En paralelo, la discusión no puede desligarse de la situación fiscal del país. Chile enfrenta un escenario de déficit fiscal persistente y un aumento sostenido de la deuda pública en la última década, lo que ha tensionado su tradicional reputación de responsabilidad fiscal. Más allá de la coyuntura, el desafío es estructural: sostener un crecimiento económico robusto en el largo plazo que permita financiar políticas públicas sin comprometer la estabilidad macroeconómica. Esto requiere no solo disciplina fiscal, sino también reformas que impulsen la inversión, la productividad y el empleo. En este marco, la pregunta que emerge es inevitable: ¿cómo compatibilizar la urgencia de reactivar la economía con la necesidad de resguardar la sostenibilidad fiscal?
La inquietud surge entonces en el corto plazo, especialmente considerando el estrecho margen fiscal que enfrenta Chile. Este tipo de políticas tiene un carácter inherentemente gradual: sus efectos positivos sobre la inversión, la actividad económica y la recaudación no son inmediatos. En esta línea, el Consejo Fiscal Autónomo ha advertido sobre los riesgos de implementar medidas que reduzcan los ingresos fiscales sin contar con mecanismos claros de compensación en el corto plazo. Esto resulta particularmente relevante si se considera que varios de los ejes del plan —como seguridad, inversión pública y políticas sociales— implican presiones adicionales de gasto. La duda razonable es entonces si este mayor gasto podrá ser financiado en el corto plazo en un contexto de menor recaudación, mientras se materializan los esperables efectos positivos sobre el crecimiento.
Entonces, el problema de fondo es que aún no se ha explicitado con suficiente claridad cómo se enfrentará este eventual descalce fiscal de corto plazo. Algunas propuestas, como incentivos para el retorno de capitales desde el exterior, apuntan en esa dirección, pero no se sabe si serán suficientes, a la luz de que no se han dado mayores detalles sobre sus magnitudes o efectos. Pareciera existir una intención de abordar este desafío, pero sin duda se requiere una discusión más profunda que otorgue mayor certidumbre tanto a la ciudadanía como a los mercados. Esa claridad, clave para el éxito de cualquier programa económico, se espera comience a delinearse en la anunciada cadena nacional del presidente Kast.

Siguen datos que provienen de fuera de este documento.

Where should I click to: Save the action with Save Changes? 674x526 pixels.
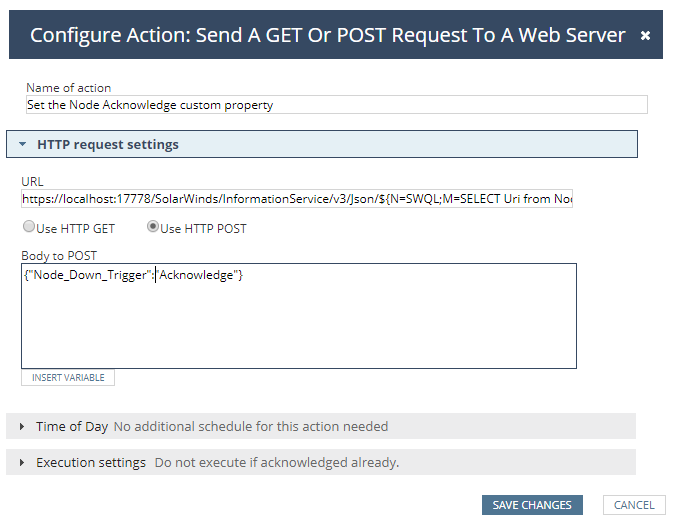pos(532,505)
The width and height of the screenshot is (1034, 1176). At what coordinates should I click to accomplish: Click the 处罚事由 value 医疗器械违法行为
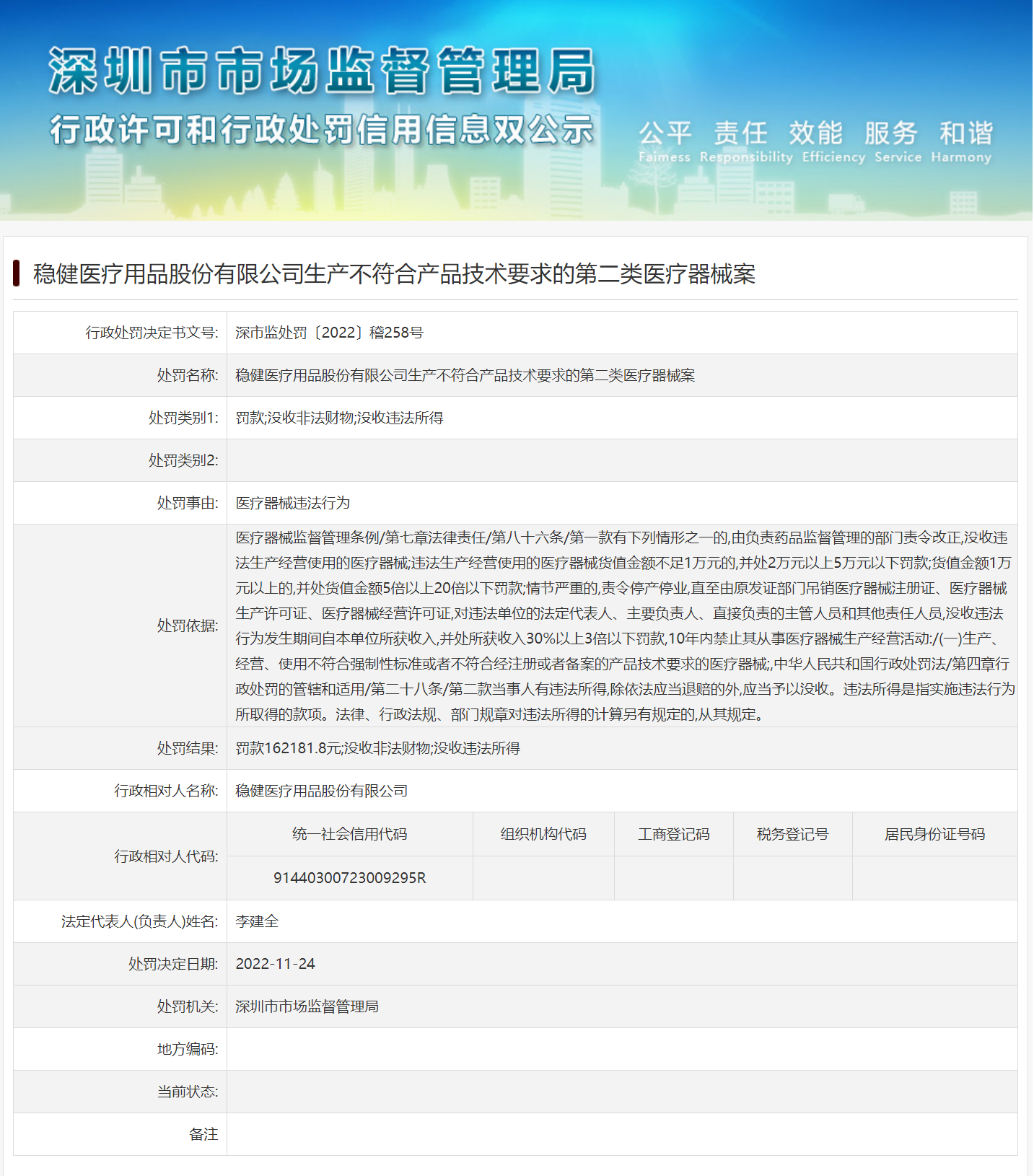(x=292, y=503)
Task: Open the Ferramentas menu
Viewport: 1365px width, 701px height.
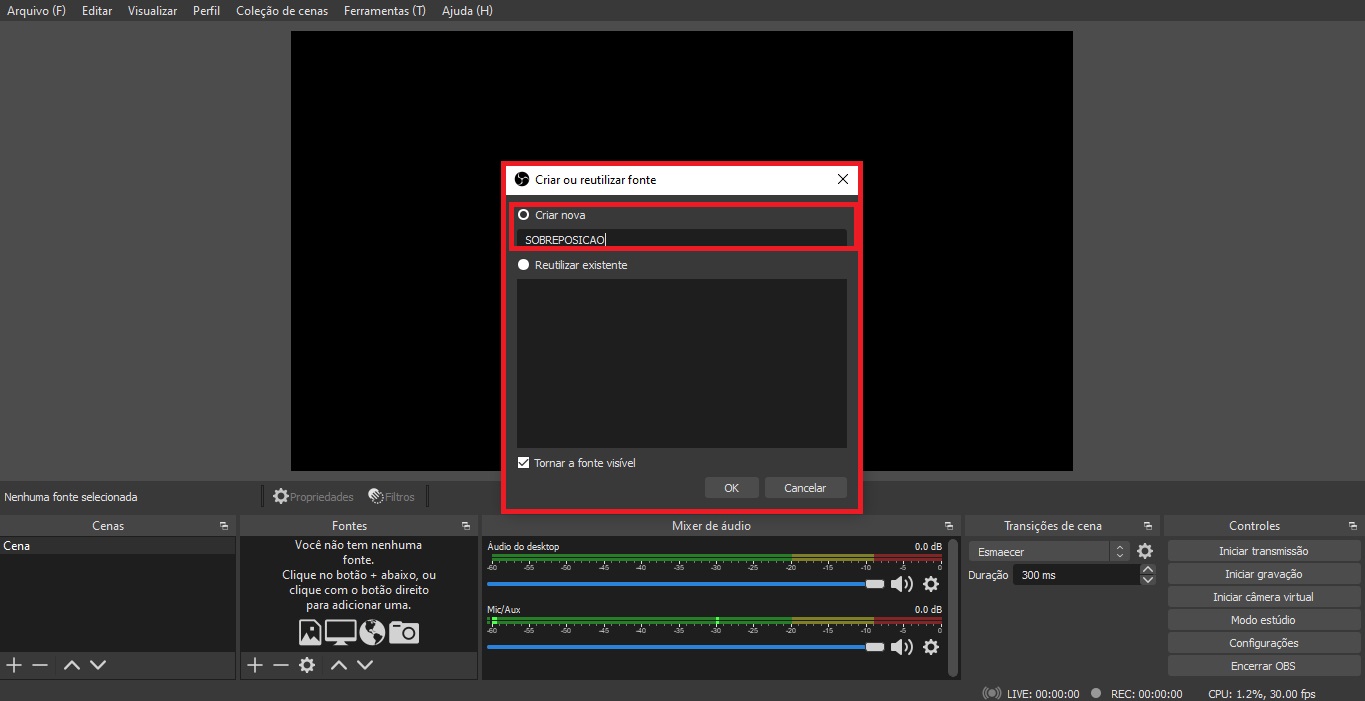Action: click(384, 11)
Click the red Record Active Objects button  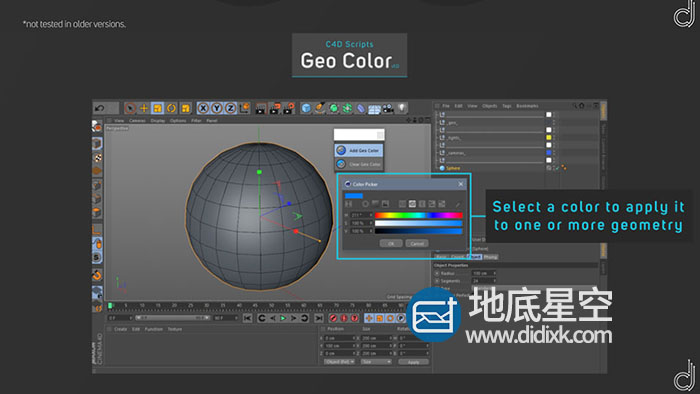[x=333, y=318]
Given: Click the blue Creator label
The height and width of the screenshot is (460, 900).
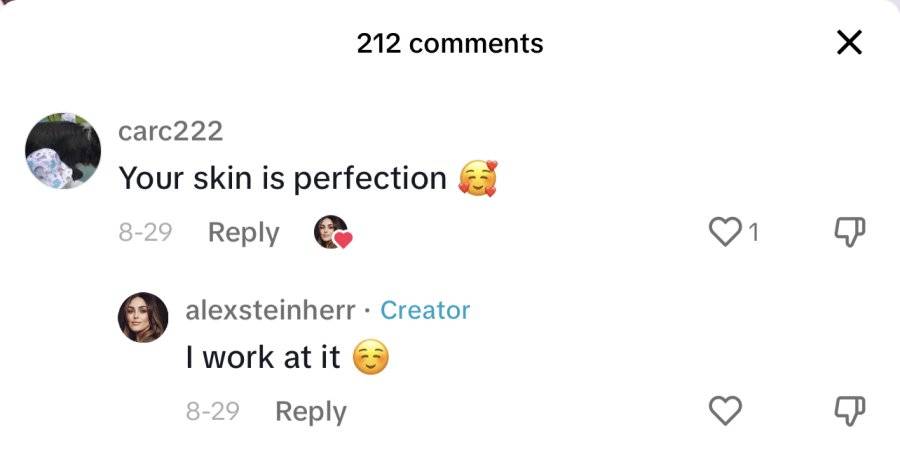Looking at the screenshot, I should [x=425, y=311].
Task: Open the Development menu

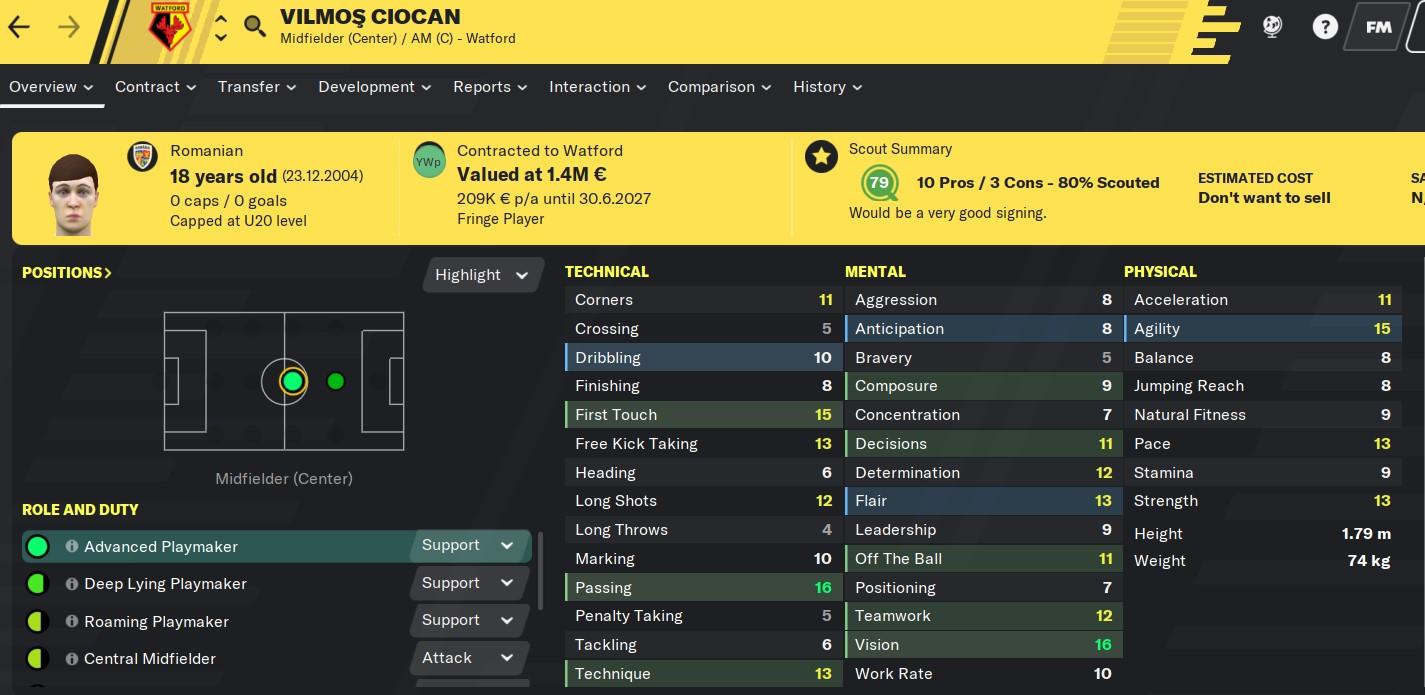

En definitiva, más allá del contenido específico de las medidas, el éxito del plan dependerá de su coherencia macroeconómica. Sin una estrategia clara que compatibilice reactivación, inversión y sostenibilidad fiscal, incluso las mejores iniciativas corren el riesgo de perder efectividad. La discusión que viene no debiera centrarse solo en qué políticas implementar, sino en aquello que, en beneficio del país, permita retomar el dinamismo que alguna vez tuvimos, pero al mismo tiempo sin comprometer desajustes de corto plazo que podrían profundizar la delicada salud fiscal del país.